(PROVIDED DATA)

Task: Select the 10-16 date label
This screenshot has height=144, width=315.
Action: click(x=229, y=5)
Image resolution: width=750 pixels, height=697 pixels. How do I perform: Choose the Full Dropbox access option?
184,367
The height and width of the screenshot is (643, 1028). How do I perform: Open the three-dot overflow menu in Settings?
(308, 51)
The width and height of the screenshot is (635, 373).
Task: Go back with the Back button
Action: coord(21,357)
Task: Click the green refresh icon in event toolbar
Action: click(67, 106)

(End PROVIDED DATA)

— EXERCISE —
Nothing but the lines from the one holding "The height and" to the end of the entries should be returned, each exactly as it stands.

— REPLY —
The height and width of the screenshot is (643, 1028). How do I perform: Open the three-dot overflow menu in Settings?
(308, 51)
The width and height of the screenshot is (635, 373).
Task: Go back with the Back button
Action: coord(21,357)
Task: Click the green refresh icon in event toolbar
Action: click(67, 106)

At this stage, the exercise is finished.